In summary, there are a number of strategies for producing dopamine neurons in tissue culture that may lead to cells appropriate for transplantation into humans with Parkinson's disease. Björklund et al., Lee et al., and Kawasaki et al. have shown that generation of dopamine neurons from mouse ES cells is possible. Hopefully, a similar outcome will be demonstrated for human ES cells. Alternatively, stem cells derived from brain, blood, bone marrow, or skin may be convertible to dopamine neurons. Immortalized dopamine neurons may be useful if cell replication after transplant can be controlled. The risk of tumor formation is present in all ES and immortalized cell sources. Eliminating the possibility of uncontrolled proliferation is fundamental to the development of this field. The winners in this lottery are unknown, but the characteristics of the successful cell preparation can be specified. The cells should be identical to authentic fetal human midbrain dopamine neurons capable of reinnervating the dopamine-denervated striatum. Must the cell preparation be uniformly dopaminergic?
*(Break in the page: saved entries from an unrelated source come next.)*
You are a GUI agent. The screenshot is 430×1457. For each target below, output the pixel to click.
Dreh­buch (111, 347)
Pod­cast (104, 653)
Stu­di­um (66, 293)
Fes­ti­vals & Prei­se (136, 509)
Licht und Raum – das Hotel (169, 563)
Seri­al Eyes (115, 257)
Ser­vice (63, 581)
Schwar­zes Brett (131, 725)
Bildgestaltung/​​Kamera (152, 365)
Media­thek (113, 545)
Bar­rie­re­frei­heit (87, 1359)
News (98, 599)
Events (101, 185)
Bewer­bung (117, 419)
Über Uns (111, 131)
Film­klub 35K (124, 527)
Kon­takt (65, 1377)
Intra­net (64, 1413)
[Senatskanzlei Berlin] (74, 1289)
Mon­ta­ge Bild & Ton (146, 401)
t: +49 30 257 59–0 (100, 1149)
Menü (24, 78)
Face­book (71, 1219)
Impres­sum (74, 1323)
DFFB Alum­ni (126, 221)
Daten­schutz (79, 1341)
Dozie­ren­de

Probably not. Clinically effective transplants of human fetal mesencephalon contain many cell types, with only a small fraction being dopamine cells. Whether transplants require the presence of cell types other than dopamine neurons is unknown. The successful generation of an unlimited supply of dopamine neurons will make neurotransplantation widely available for patients with Parkinson's disease. Embryonic stem cells are opening an exciting era in human therapeutics.